▸ SELECTED PASSAGE:
Hey vary nice tank. i like the veriety. and the shape of the tank is different. its vary slim for a rectangle. vary nice set up. hope you solve the black algee.


----------



## Y0uH0 (Dec 19, 2005)

nice set up,plants look good too. maybe you might want to shift the driftwood with the java fern on top to the back a little,it kind of draws the attention away.


----------



## fshfanatic (Apr 20, 2006)

attack11 said:


> new growth + filter. i'm eventually gonna figure out how to shoot this aquarium with my camera, too much light/reflection


Turn off all the lights in the room, close the drapes and get it completely dark. Then use the camera without flash. The pics will amaze you.


----------



## attack11 (May 5, 2006)

▸ INFORMATION GIVEN:
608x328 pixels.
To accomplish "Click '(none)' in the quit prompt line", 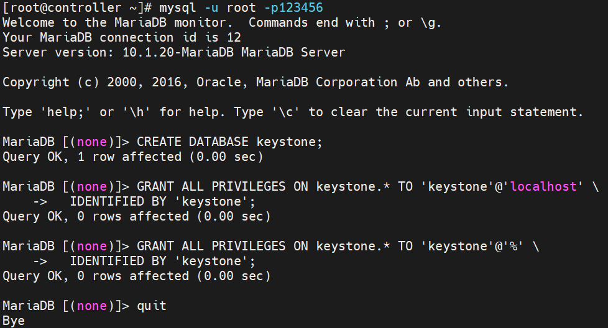I will click(91, 306).
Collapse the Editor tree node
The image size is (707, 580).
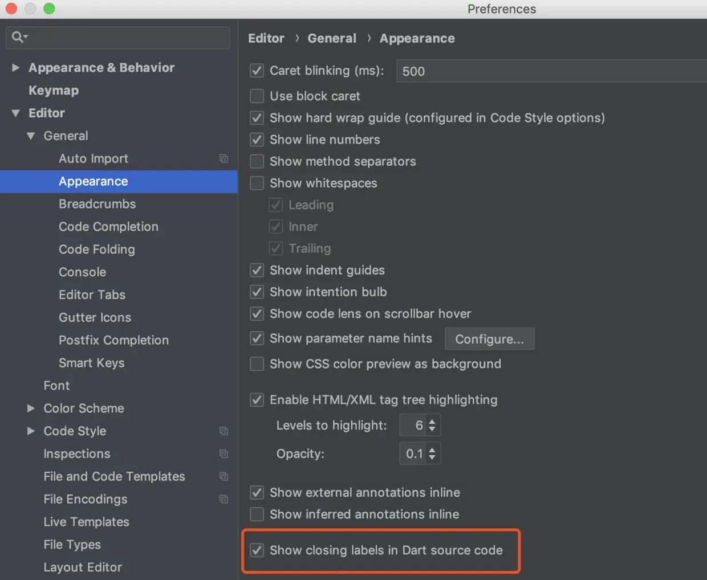[x=16, y=113]
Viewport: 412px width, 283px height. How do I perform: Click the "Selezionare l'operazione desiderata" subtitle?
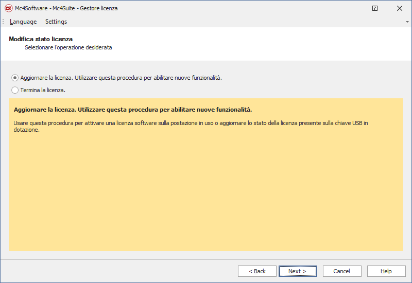pyautogui.click(x=68, y=47)
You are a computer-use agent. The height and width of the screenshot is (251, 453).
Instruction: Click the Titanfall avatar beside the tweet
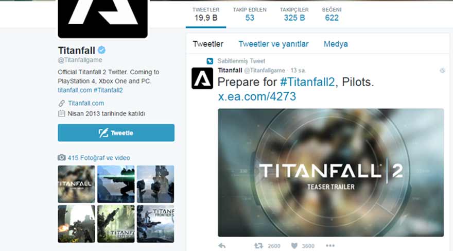coord(202,78)
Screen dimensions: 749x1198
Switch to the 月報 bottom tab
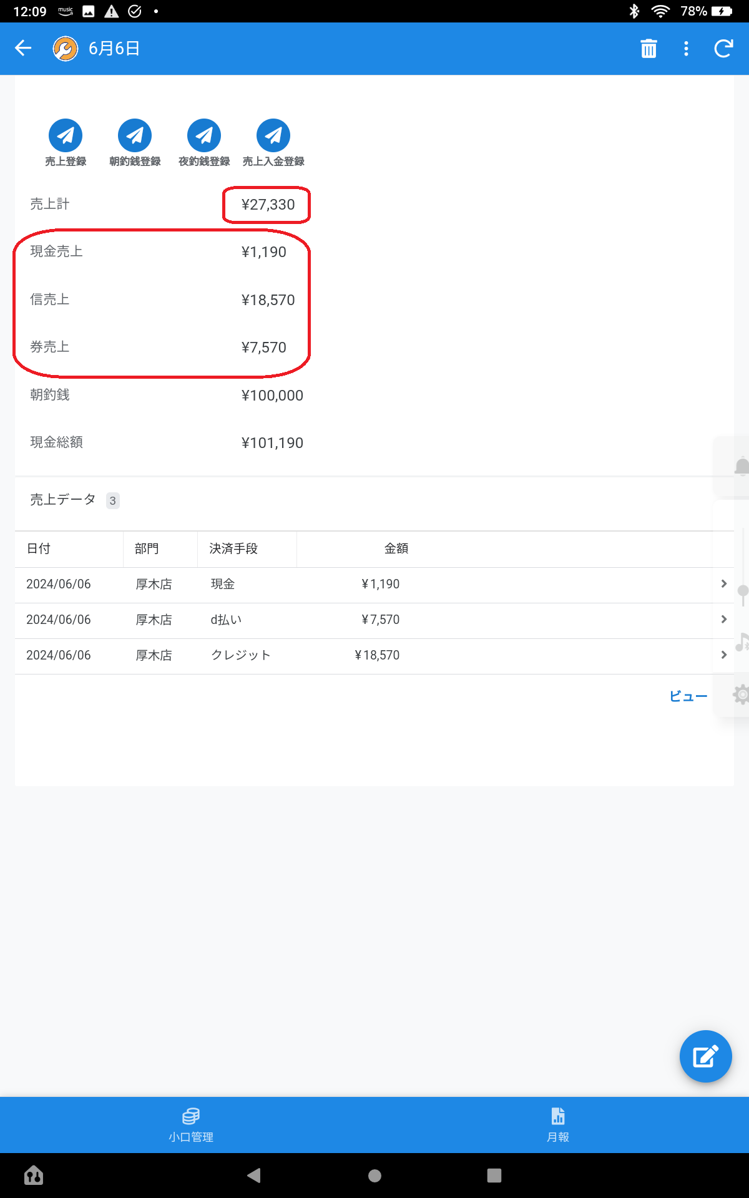point(558,1124)
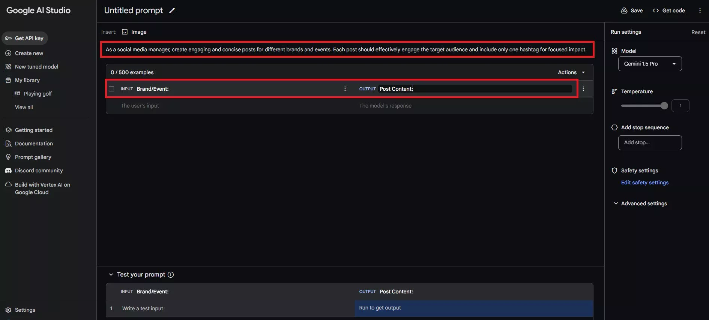The image size is (709, 320).
Task: Open the Prompt gallery menu item
Action: pyautogui.click(x=33, y=157)
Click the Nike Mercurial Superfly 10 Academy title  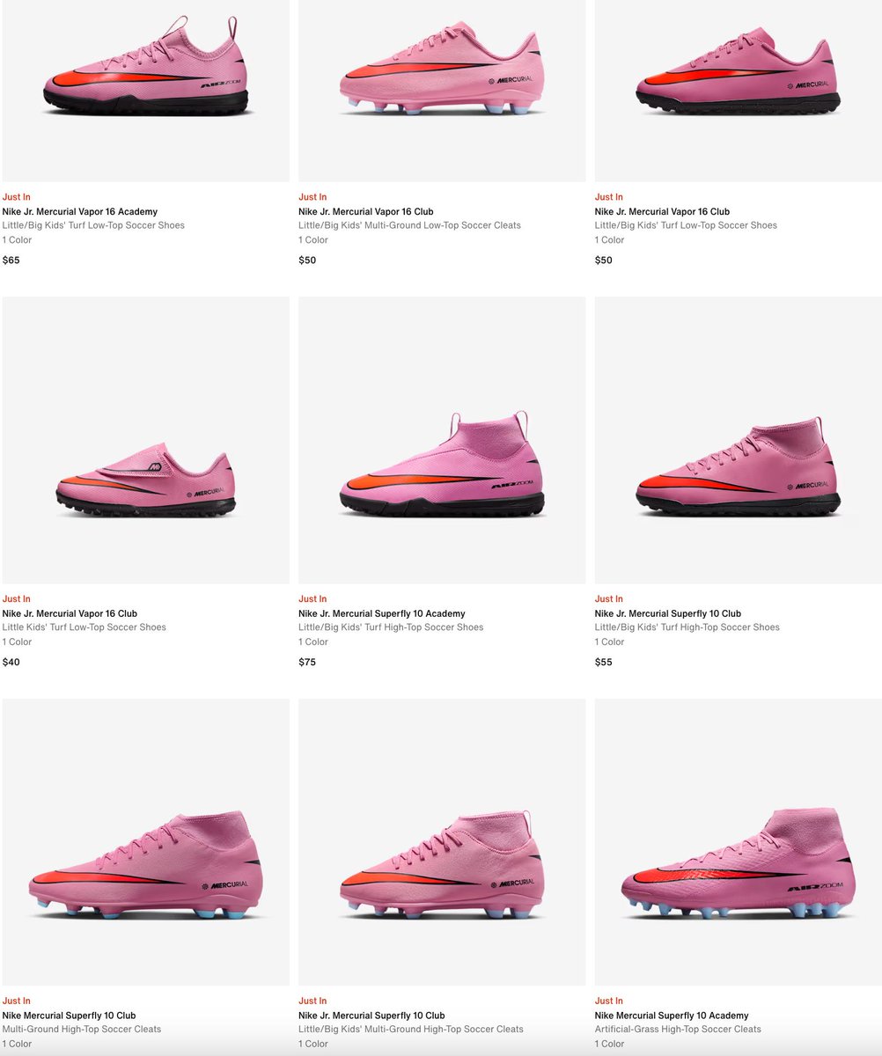[x=672, y=1016]
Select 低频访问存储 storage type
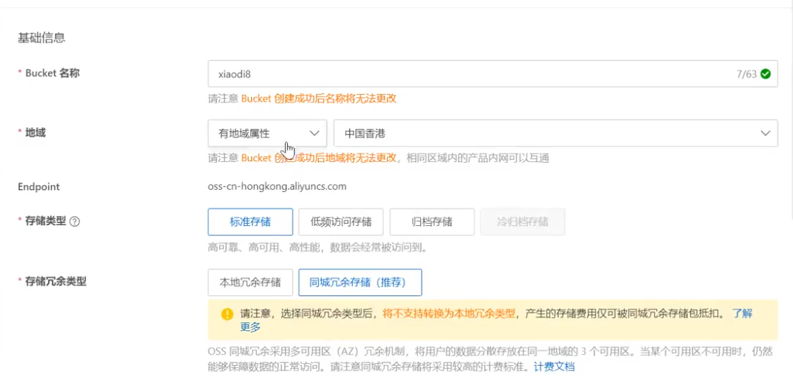 (x=341, y=222)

▸ SHORT EXERCISE 1: In the aquarium forum thread, what does Y0uH0 suggest moving a little toward the back?
▸ SHORT EXERCISE 2: Replace "drapes" with "curtains" in the aquarium forum thread, starting at "Turn off all" and ending at "(May 5, 2006)", and write out that part with the change.
▸ SHORT EXERCISE 3: Pick up the aquarium forum thread after its last line and continue it.

▸ TASK RESULT 1: The driftwood with the java fern on top.

▸ TASK RESULT 2:
Turn off all the lights in the room, close the curtains and get it completely dark. Then use the camera without flash. The pics will amaze you.


----------



## attack11 (May 5, 2006)

▸ TASK RESULT 3:
that's how i took the shots (photography is a hobby); the problem is the plants are a very bright light green with a white substrate so the light reflection from the mH bulb overexposes regardless of shutter speed. i can get leaf detail if i underexpose a lot but then you wouldn't see any fish.

it's an ideal setup for hdr photography, but the fish don't wanna stay still


----------



## deeplove (Dec 27, 2005)

Remind me why that shark doesn't swallow that betta whole.

:hihi: 

The tank is coming out nicely. As for the pics, the darker the room the better. And if you want to get technical, then use Photoshop or a graphic editing software. You can also take out the intake and diffuser to get a nice clean pro look.

:icon_wink


----------



## attack11 (May 5, 2006)

thanks 

bettas are labyrinth fish which get along with cyprinidae (minnow family - the bala shark and barbs). you can't mix labyrinth with certain types of tetras (characins). not sure why, probably some kind of instinct but the tetras will go after em. i'd guess that most cichlid species would go after it also.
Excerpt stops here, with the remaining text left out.